Jeff Chen (CivE 2T4) works hard to get excellent grades — but being at the top of the class is not his main motivator.  

Instead, over the past four years, he’s fallen in love with the processes of learning and self-improvement, he says.  

“I’ve always prioritized academics quite heavily,” says Chen. “In my first year, I spent a lot of time anticipating the marks I would need to get a 4.0 GPA. I stopped doing that in second year and cared more about the effort I put in to get the result.”  

The civil engineering student receives his undergraduate degree this June, achieving 100% in 17 of his 46 courses, which gives him a 96.5% average overall. As a result, he will be graduating with the highest grades among his cohort of graduates from within U of T Engineering and across U of T’s three campuses.  

This distinction makes him the 2024 recipient of the John Black Aird Scholarship, which is awarded annually to the top student from an undergraduate degree program from U of T. He is also receiving a Governor General’s Silver Medal for his excellent academic record.   

“This honestly wasn’t something I was expecting but I am immensely grateful,” says Chen. “I am treating these awards as a culmination of four years of hard work.”    

When it came to his course work, Chen’s process was methodical.
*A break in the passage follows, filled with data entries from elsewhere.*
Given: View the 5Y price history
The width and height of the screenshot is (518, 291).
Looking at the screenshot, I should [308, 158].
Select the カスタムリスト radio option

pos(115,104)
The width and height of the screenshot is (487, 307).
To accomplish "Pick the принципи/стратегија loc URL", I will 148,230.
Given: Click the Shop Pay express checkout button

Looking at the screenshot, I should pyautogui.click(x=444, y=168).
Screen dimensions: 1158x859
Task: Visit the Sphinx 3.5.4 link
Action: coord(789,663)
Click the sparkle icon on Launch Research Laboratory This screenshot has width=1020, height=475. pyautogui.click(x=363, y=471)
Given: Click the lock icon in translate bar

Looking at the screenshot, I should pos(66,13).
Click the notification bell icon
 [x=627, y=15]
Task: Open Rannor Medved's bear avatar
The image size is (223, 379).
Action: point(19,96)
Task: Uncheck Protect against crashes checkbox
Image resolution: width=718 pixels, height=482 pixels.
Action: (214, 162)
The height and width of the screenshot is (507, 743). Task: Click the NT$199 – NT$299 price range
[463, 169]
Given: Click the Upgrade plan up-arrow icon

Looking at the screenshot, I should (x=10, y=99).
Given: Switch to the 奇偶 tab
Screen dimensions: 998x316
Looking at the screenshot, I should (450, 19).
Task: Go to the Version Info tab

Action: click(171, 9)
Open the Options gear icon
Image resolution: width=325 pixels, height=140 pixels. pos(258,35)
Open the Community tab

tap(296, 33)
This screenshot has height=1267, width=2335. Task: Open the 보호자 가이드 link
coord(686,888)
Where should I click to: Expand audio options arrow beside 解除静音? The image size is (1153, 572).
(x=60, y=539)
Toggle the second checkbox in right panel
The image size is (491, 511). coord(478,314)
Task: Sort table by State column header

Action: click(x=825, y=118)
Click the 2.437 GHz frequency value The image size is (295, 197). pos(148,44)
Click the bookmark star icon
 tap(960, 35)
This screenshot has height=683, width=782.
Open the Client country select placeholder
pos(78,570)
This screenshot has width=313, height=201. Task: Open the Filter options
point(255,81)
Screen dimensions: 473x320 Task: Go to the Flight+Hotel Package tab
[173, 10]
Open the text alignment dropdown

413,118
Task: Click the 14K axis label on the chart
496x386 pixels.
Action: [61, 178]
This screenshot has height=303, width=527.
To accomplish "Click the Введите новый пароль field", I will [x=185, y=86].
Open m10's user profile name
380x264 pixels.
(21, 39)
Every morning, he would wake up and write up a list of what he wanted to accomplish that day. Each item would be small, such as studying lecture notes for 15-minute increments. He also preferred to spread his assignments and projects over many days.  

“I found that breaking things up helped me not get distracted and everything was continually fresh in my mind,” he says.  

Chen would bring this same energy to his pastimes, which include playing chess, hiking and working out.  

“My hobbies allow for me to set and fulfill goals in the same way I approach my academics,” he says. “I’ve recently gotten into powerlifting, and I always aim to hit higher weights for the squat, bench and deadlift.” 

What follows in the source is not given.